Напрашивается вывод о том, что свободное и очень личное творческое воображение, соединенное с кропотливым вниманием к подробностям жизни, и есть попытка реализации эстетического замысла бытия. В отличие от мистической и метаисторической сверхреальности символистов набоковское «некое настоящее» есть глубоко личная вечность, составившаяся из сугубо индивидуальных впечатлений от восхитительно подробной ткани жизни во всех ее, пусть даже самых прозаических, складках — вроде увиденного Федором зеркального шкафа, который при переезде на новую квартиру вдруг превращается в «параллелепипед белого ослепительного неба». И хотя Набоков демонстративно подчеркивает единичность, принципиальную невсеобщность того чувственного материала, из которого складывается его «некое настоящее», все же нельзя согласиться с П. Кузнецовым, уподобляющим Набокова герою новеллы Борхеса «Фунес, чудо памяти», который обладал потрясающим талантом созерцания и воспроизведения единичного, но категорически был не способен к обобщениям: «Дар Набокова во многом схож с даром Фунеса: он видел прежде всего бесконечное многообразие единичного, десятки и сотни деталей, восхитительных именно своей неповторимостью… Своеобразный гностический эзотеризм — да позволительно будет так обозначить то, что исповедовал Набоков…»

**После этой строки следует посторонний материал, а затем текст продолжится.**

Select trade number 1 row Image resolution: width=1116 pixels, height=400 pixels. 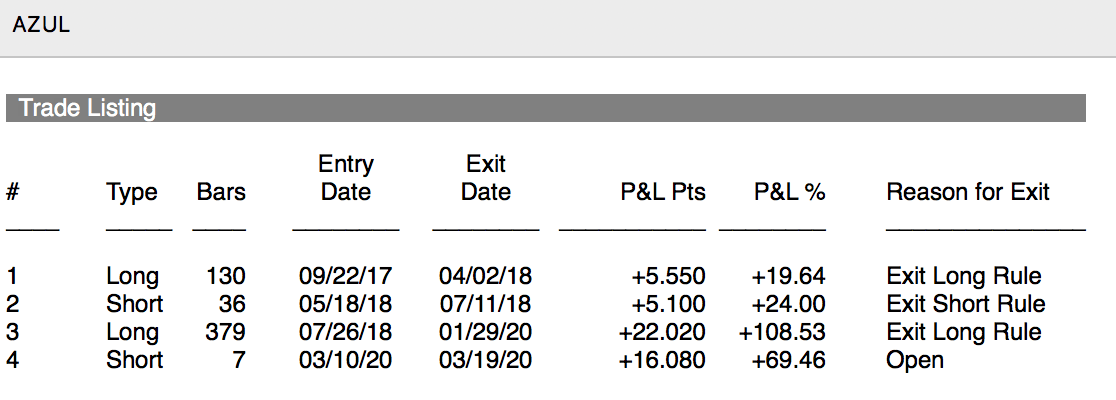[x=12, y=276]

[552]. Парадокс в том, что из материала сугубо личных впечатлений у Набокова складывается именно образ вечности, так сказать, «вечное настоящее», всеобщее в силу своей бесконечности. Причина в том, что набоковские детали бытия, «восхитительные именно своей неповторимостью», — эстетичны по своей природе. Именно их художественность и связывает их напрямую с эстетическим замыслом мира. Набоков недаром неизменно настаивает на том, что эстетическое наслаждение— это «особое состояние, при котором чувствуешь себя — как-то, где-то, чем-то — связанным с другими формами бытия, где искусство (т. е. любознательность, нежность, доброта, стройность, восторг) есть норма» [553].Художественный замысел, таким образом, становится средством воплощения вечной фактуры жизни. И здесь нет противоречия, так как именно ценой вымысла оплачивается преодоление ограниченности бытия: а в данном случае прорыв к «настоящему» означает сугубо индивидуальную, единично-уникальную попытку преодолеть власть времени («времени нет»,)
[554], раздвинуть конечный отрезок личного существования до бесконечности — ибо, как горделиво сказано в «Других берегах», «однажды увиденное не может быть возвращено в хаос никогда». О том же, в сущности, повествует и притча о человеческом глазе из «Дара». Это и есть набоковский вариант противостояния смерти.